### TEXT EXCERPT:
String in Java is very special class and most frequently used class as
well. There are lot many things to learn about String in Java
than any other class, and having a good knowledge of different String
functionalities makes you to use it properly. Given heavy use of Java String in almost
any kind of project, it become even more important to know subtle detail about
String. Though I have shared lot of String related article already here in
Javarevisited, this is an effort to bring some of String feature together. In
this tutorial we will see some important points about Java String, which is
worth remembering. You can also refer my earlier post 10
advanced Java String questions to know more about String. Though I
tried to cover lot of things, there are definitely few things, which I might
have missed; please let me know if you have any question or doubt on java.lang.String
functionality and I will try to address them here.
1)
Strings are not null terminated in Java.
Unlike C and C++, String in Java doesn't terminate with null character. Instead
String are Object in Java and backed by character array. You can get the
character array used to represent String in Java by calling toCharArray() method of java.lang.String class of
JDK.
2)
Strings are immutable and final in Java
Strings are immutable in Java it means once created you cannot modify
content of String. If you modify it by using toLowerCase(), toUpperCase() or any
other method, It always result in new
String. Since String is final there is no way anyone can extend String or
override any of String functionality. Now if you are puzzled why
String is immutable or final in Java. checkout the link.
3)
Strings are maintained in String Pool
As I Said earlier String is special class in Java and all String literal
e.g. "abc" (anything
which is inside double quotes are String literal in Java) are maintained in a
separate String pool, special memory location inside Java memory, more
precisely inside PermGen
Space. Any time you create a new String object using String literal, JVM
first checks String pool and if an object with similar content available, than
it returns that and doesn't create a new object. JVM doesn't perform String
pool check if you create object using new operator.

### WORK TO COMPLETE:
Say whether each statement agrees with the Java String notes above, answering yes or no and quoting the words that decide it: 1. Java Strings end with a null character. 2. String literals are kept in a separate String pool. 3. The JVM checks the String pool when an object is made with the new operator.

### SUPPLIED MATERIAL:
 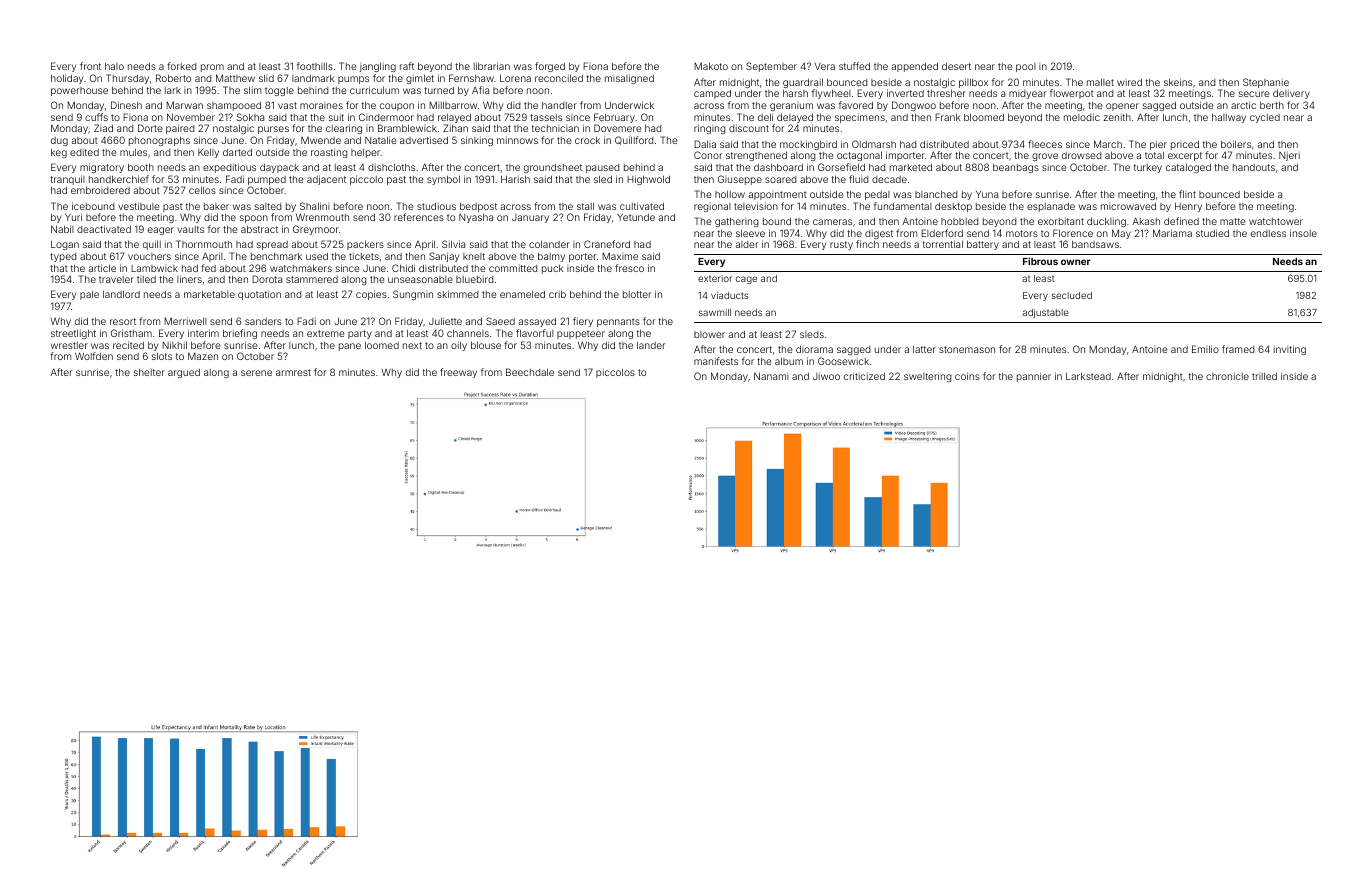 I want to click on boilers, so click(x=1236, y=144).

### EXERCISE ANSWER:
1. No: "Unlike C and C++, String in Java doesn't terminate with null character."
2. Yes: "are maintained in a separate String pool, special memory location inside Java memory"
3. No: "JVM doesn't perform String pool check if you create object using new operator."